As parents, we try to shield our children from things that we believe can cause them harm. However, child-rearing is not an exact science. Since each child is unique in their needs and emotions, we need to approach parenting from an individualistic perspective. We also need to set aside our own feelings and insecurities in coming to a decision. Sometimes though we feel that something would be traumatic for a child, a more objective viewpoint can help us to recognize that it might actually benefit them. It can be difficult to determine a child’s response to a new situation, but an objective perspective can help us to see circumstances more clearly. One way of achieving this type of perspective is to imagine a friend asking for your opinion.
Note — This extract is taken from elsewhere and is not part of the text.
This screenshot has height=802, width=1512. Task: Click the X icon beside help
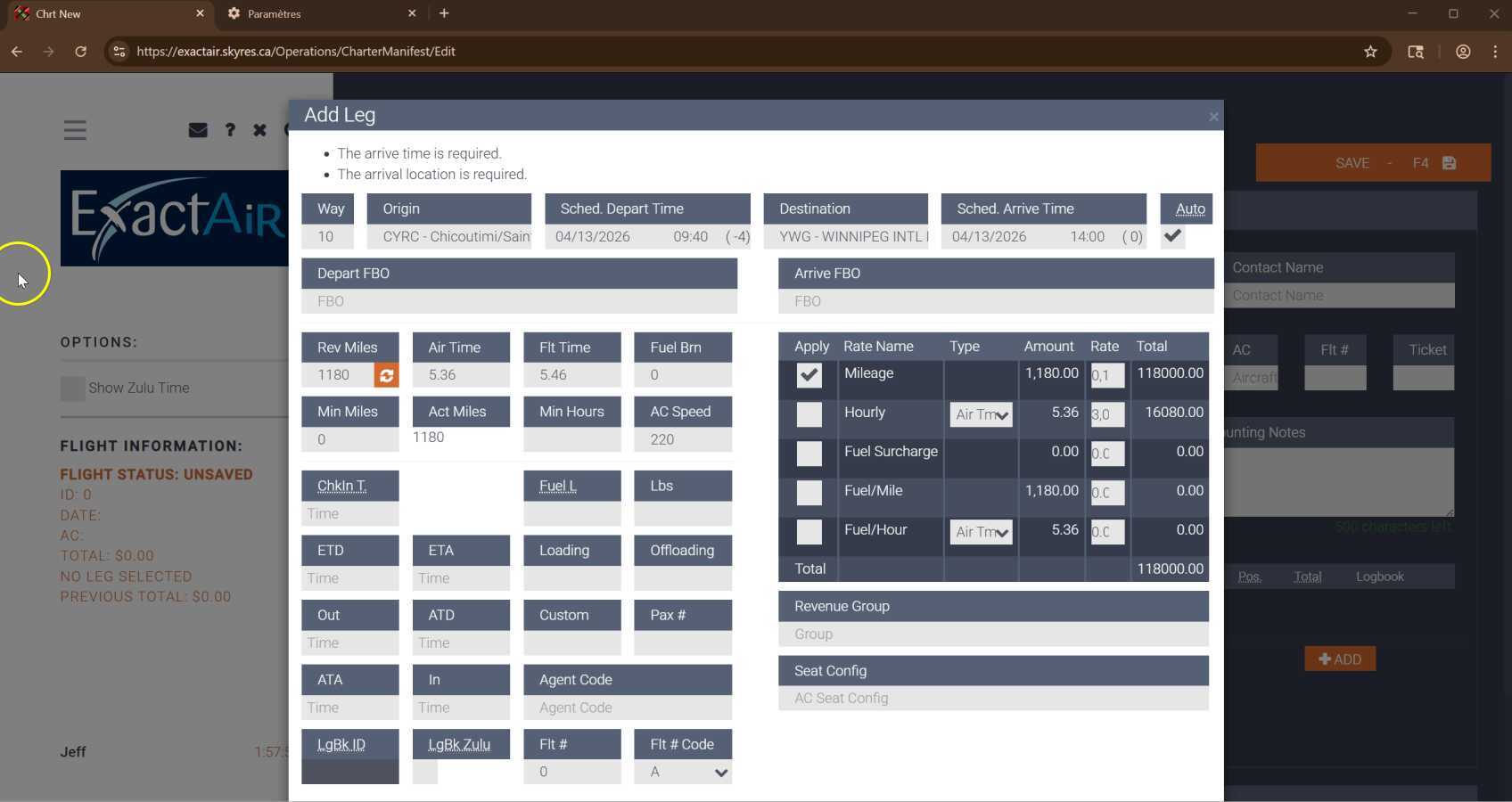click(259, 130)
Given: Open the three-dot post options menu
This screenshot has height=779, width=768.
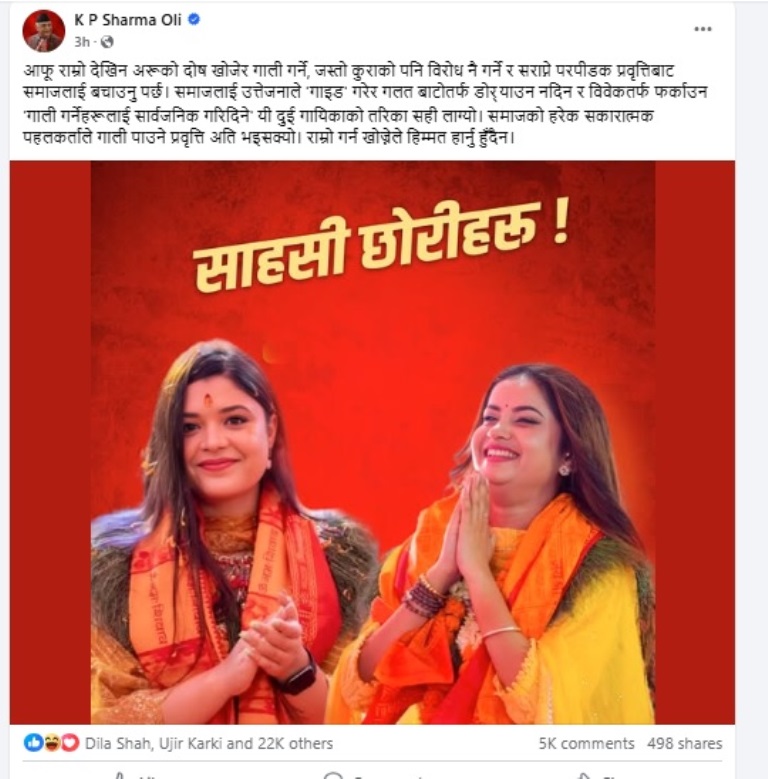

This can help to minimize our subjectivity, allowing us to come to a less emotional conclusion.
A more general issue that I had mentioned is the fine line between appropriately protecting our children and being overprotective. I think that it bears repeating:
“The obvious advantage to erring on the side of caution seems clear in the short term. When we strive to protect our kids from difficulty, they appear to be safer and less distressed. In their younger years, they can seem more content. As kids grow older, however, they not only require less protection, but can be harmed by too much.
“Kids need to learn coping skills—both logistical and emotional—in order to become well-adjusted adults. Overprotection can decrease their ability to develop these skills. When this occurs, kids will often begin demanding continuous protection due to their inability to deal with problems—whether emotional or otherwise. This often becomes a cycle in which both parents and children become used to this protective relationship. They either do not recognize its problematic nature or can’t figure out how to change it.”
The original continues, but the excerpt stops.